== Activity ==
Could you print exactly the lines from the one that contains "The width and" to the end of the data, both ends included, and nothing else? Skip the pictures.
━━━━━━━━━━
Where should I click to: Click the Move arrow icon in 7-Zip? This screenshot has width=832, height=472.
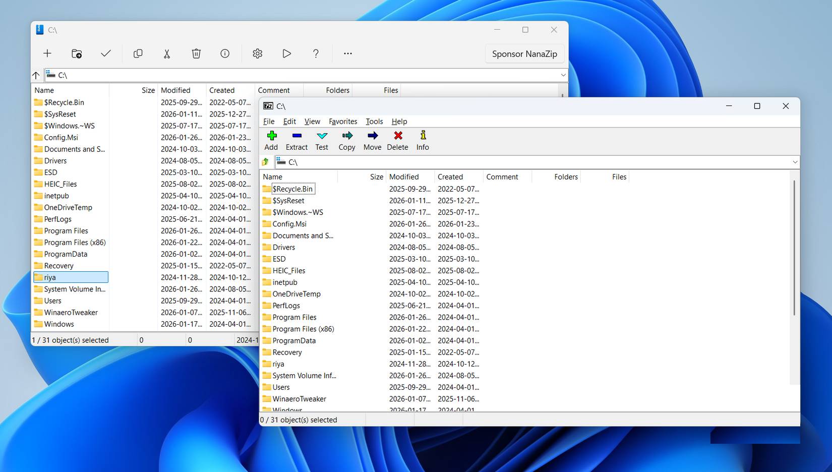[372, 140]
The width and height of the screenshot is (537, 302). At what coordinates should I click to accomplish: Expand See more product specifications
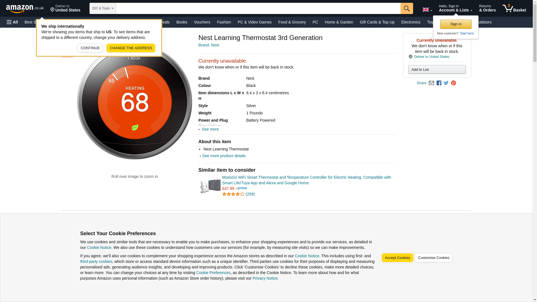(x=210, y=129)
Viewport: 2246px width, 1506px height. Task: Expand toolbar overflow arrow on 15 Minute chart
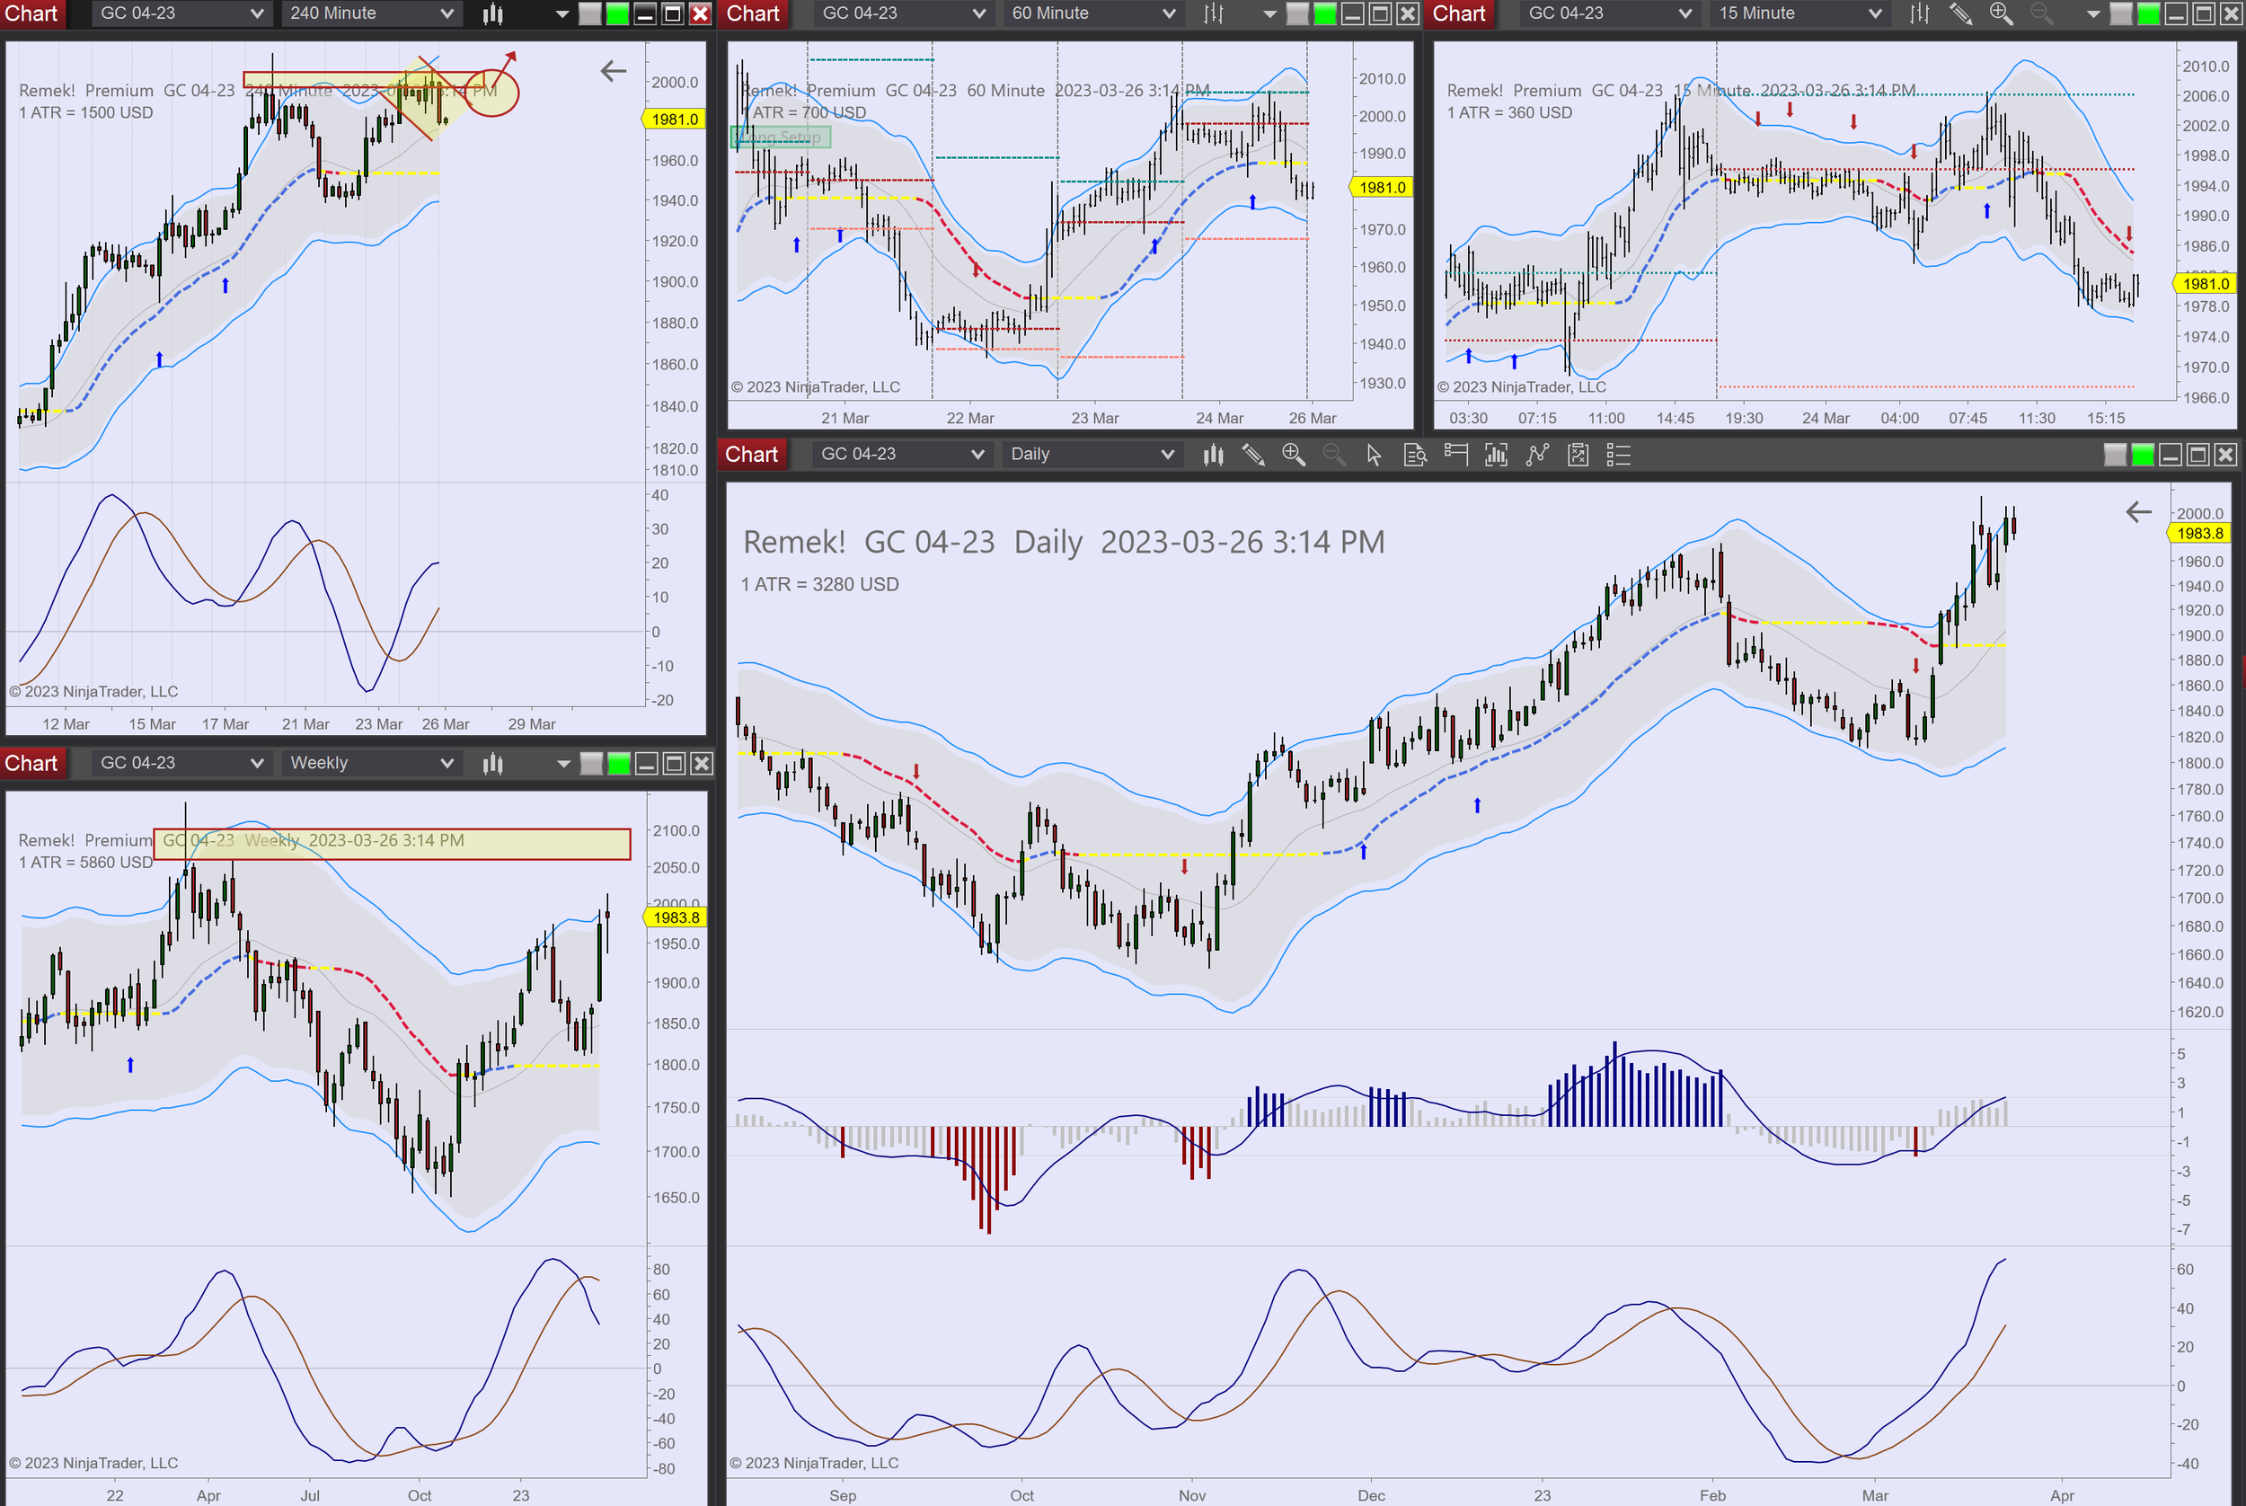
━━━━━━━━━━
== Written answer ==
The width and height of the screenshot is (537, 302). At what coordinates should I click to accomplish: Expand See more product specifications
(x=210, y=129)
Viewport: 2246px width, 1506px height. Task: Expand toolbar overflow arrow on 15 Minute chart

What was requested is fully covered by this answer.